Let's face it, most burgers are fairly flavorless. It's what you do to your burger—whether it is meat, vegetarian or vegan—that adds the wow factor.
This is week one in a three-part series to build a better burger. Today I'm going to show you how to make a simple, easy and elegant Asian slaw that goes perfect on top of week two's Thai sprouted lentil quinoa burger. Week three is all about the fries—zesty baked sweet potato fries. It's the perfect summer-time meal that is full of flavor and actually good for you.
This recipe is so easy. A bag of rainbow salad slaw with red onion, edamame and cilantro and a quick dressing in the blender. That's it. You can even buy the edamame already steamed and deshelled in most produce sections or in the freezer section of the grocery store.
Toss your bag of rainbow salad slaw in a bowl with diced red onion, a cup of steamed edamame and fresh chopped cilantro.
Then peel and mince about 1/2 inch of fresh ginger and throw it in your Vitamix or other high powered blender or food processor.
If you don't have a Vitamix or high powered blender, you don't know what you are missing. I know I say it all the time, but I seriously use mine every day for everything from smoothies, to salad dressings and soups. Here's a link to the one I own:
Blend for 30 seconds or so to produce a creamy consistency. Pour over your salad and mix to combine.

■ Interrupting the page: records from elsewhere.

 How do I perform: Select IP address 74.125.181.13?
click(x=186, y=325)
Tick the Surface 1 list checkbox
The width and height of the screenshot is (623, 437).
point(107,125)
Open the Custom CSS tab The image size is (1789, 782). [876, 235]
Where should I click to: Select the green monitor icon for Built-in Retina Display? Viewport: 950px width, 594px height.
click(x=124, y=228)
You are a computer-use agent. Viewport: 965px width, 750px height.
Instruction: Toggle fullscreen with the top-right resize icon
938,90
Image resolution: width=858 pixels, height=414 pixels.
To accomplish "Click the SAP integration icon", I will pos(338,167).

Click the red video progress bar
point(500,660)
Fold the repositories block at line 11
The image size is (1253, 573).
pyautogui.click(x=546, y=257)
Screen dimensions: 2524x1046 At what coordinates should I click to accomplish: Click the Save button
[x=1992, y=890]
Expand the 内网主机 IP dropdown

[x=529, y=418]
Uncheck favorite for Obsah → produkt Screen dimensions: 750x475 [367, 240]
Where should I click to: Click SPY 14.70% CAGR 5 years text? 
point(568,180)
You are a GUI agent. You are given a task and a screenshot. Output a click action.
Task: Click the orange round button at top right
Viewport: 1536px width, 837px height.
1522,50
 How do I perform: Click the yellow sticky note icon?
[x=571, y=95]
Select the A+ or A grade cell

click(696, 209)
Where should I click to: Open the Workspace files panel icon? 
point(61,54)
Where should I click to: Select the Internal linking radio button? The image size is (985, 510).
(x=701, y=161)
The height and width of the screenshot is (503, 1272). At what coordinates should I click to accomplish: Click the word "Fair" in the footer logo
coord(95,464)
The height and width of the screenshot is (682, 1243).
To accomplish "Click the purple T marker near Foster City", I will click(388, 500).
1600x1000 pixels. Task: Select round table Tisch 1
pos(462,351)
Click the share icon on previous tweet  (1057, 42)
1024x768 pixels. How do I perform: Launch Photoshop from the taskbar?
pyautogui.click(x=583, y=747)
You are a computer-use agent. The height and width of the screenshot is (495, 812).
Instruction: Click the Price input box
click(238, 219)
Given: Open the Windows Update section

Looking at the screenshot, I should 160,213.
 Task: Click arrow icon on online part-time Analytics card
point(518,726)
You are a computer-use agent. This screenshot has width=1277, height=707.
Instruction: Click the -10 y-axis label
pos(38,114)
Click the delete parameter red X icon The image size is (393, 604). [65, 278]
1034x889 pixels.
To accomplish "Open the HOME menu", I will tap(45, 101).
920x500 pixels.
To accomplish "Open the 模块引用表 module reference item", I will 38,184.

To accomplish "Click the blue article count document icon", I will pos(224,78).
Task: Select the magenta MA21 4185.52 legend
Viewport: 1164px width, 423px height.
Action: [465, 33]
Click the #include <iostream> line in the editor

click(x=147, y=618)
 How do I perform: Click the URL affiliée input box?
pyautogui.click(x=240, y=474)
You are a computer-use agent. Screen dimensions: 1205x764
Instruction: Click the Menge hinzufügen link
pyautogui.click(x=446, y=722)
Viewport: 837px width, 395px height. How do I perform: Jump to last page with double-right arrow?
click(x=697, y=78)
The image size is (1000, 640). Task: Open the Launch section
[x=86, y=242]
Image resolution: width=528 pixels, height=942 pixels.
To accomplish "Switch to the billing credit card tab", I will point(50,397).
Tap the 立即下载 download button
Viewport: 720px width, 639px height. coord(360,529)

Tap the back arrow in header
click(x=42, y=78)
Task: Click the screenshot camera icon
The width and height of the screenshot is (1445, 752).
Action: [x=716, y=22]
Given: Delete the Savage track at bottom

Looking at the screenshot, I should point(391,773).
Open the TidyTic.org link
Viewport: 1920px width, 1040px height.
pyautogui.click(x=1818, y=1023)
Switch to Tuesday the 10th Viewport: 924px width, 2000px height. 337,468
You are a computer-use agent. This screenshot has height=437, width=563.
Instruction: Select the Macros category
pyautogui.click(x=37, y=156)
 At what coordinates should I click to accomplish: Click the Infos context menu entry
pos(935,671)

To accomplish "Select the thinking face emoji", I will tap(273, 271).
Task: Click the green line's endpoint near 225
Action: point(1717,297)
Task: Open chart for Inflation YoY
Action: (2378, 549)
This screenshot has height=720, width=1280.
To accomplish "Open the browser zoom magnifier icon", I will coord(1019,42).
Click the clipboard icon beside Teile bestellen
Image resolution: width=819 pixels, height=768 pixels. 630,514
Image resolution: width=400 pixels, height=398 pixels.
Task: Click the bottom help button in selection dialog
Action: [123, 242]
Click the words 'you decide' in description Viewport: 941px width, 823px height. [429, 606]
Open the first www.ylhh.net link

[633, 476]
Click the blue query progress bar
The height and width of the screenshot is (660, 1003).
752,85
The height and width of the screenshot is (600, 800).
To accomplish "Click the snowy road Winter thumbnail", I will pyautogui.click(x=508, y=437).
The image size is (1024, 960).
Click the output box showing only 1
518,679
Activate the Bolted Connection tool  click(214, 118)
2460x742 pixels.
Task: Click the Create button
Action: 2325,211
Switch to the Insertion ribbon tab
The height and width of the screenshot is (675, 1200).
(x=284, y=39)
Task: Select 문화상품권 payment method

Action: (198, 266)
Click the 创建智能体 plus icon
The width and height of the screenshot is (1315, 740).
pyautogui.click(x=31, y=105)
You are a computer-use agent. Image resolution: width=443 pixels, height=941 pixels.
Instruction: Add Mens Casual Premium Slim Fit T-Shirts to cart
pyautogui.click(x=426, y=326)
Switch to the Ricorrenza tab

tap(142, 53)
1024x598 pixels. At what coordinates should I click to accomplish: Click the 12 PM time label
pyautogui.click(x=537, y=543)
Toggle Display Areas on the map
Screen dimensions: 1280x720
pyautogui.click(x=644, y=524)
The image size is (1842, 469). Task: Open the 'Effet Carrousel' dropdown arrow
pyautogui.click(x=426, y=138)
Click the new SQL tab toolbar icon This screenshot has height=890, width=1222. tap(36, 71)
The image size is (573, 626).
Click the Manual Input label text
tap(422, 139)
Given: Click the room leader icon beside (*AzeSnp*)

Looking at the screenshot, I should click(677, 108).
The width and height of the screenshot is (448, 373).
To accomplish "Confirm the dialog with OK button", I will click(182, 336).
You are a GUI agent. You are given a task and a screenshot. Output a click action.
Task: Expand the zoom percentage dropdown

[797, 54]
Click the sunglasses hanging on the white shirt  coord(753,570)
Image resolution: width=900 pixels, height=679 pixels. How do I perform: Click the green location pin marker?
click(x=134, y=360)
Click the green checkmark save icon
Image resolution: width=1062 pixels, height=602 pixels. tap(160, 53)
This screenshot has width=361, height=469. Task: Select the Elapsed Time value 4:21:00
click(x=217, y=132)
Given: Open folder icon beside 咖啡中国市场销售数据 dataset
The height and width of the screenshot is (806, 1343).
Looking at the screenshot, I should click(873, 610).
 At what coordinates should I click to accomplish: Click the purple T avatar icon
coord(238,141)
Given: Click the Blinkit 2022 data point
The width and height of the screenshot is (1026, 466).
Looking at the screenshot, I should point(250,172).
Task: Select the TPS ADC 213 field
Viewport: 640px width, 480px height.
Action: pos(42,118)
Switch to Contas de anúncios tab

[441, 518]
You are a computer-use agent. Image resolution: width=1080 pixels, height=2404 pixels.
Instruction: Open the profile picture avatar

And that's it. You are done. I know, it's just too easy. And the flavors are spot on.
Perfect on top of your burger or as a side dish. It's light and healthy and a snap to make. The perfect summer recipe.
Stay tuned to next week to read about my Thai sprouted lentil quinoa burger. The perfect thing to do with those yummy sprouted lentils you learned to make a few weeks ago.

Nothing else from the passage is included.